Local

Fight over cemetery land goes to court

FULTON COUNTY, Ga. — A battle over one man’s plan to build a home on cemetery land in Sandy Springs has gone to before the Georgia Court of Appeals.

In 1900, Judge John Heard deeded a 1-acre plot of land off Heards Ferry Road as burial plots for his family and descendants.

“I can’t even tell you how important it is,” Heard’s great-granddaughter, Nancy Smith, told Channel 2’s Mike Petchenik.  “I’m about to cry just thinking of it.”

In 2006, attorney Wright Mitchell said Fulton County mistakenly foreclosed upon the property for unpaid taxes, even though cemeteries are tax exempt in Georgia.

“The sale of a tax exempt property in Georgia is void,” Mitchell argued Wednesday to the two-judge panel.  “In this situation, Fulton County should have never taxed the property. The property never should have been sold.”

After a series of transactions, the property ended up in the possession of Chris Mills, the man now suing Sandy Springs for the right to build on the property.

His attorney argued that he should be able to build on the portion of the property that doesn’t currently contain graves.
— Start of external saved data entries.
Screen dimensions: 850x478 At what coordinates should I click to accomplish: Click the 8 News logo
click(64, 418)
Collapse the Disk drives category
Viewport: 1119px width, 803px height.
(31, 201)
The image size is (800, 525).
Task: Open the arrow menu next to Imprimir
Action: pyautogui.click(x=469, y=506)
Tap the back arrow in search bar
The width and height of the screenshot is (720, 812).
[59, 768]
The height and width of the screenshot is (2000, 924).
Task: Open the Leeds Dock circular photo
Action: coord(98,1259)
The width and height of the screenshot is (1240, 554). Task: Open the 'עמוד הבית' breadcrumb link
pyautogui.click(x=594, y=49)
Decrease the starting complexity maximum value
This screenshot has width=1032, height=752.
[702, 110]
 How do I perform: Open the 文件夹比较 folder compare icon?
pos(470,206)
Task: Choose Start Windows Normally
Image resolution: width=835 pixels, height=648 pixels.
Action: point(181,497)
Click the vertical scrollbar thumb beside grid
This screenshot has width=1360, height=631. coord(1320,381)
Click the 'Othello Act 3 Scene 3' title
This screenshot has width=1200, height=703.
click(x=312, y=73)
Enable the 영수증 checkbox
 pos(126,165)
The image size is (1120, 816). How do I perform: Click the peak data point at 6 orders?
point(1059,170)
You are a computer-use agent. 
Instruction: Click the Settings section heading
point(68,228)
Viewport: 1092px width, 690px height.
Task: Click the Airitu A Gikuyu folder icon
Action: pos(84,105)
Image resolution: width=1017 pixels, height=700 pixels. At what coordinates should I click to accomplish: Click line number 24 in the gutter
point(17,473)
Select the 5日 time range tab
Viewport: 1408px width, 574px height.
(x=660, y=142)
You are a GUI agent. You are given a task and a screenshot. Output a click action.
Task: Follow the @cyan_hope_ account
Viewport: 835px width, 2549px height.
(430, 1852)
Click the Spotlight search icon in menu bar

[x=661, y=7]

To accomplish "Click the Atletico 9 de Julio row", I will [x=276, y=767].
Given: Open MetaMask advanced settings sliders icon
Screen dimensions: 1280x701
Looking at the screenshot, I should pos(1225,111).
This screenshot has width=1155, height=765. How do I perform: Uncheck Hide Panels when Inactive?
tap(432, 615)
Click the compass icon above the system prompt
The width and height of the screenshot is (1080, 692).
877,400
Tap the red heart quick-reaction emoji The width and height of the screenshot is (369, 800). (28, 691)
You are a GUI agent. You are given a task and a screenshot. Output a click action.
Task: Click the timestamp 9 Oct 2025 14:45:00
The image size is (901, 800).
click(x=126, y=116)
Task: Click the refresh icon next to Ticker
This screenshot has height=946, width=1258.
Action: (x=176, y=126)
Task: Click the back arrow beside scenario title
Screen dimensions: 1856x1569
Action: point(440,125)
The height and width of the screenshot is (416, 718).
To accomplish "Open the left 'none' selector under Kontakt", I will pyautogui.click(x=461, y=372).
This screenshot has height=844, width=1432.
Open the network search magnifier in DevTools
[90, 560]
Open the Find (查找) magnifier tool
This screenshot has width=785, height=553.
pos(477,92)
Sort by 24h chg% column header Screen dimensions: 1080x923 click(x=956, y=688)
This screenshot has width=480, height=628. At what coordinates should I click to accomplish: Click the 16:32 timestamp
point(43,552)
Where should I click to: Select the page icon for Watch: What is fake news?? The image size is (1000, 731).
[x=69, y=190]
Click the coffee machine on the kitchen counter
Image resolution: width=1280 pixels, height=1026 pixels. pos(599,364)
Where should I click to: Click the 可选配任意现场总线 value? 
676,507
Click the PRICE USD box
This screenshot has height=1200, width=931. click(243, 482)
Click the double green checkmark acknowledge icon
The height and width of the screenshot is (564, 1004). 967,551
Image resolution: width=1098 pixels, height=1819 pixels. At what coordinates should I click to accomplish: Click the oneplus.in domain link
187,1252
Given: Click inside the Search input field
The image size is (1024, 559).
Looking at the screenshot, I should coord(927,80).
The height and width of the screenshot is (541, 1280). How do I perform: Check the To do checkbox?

“The remaining eight tenths of the acre is not encumbered by any sort of burial,” said Chris Porterfield.  “There is no issue under the city of Sandy Springs zoning, Georgia law that would prohibit development of the property.”

Mitchell argued the finding for Mills would set a dangerous precedent.

“As long as there are descendants of the grantor who wants to use the property, and the property is maintained as a cemetery, which it has been, that the entire cemetery is set aside for burial purposes, that it’s sacrosanct, and cannot be violated or appropriated for another use,” he said.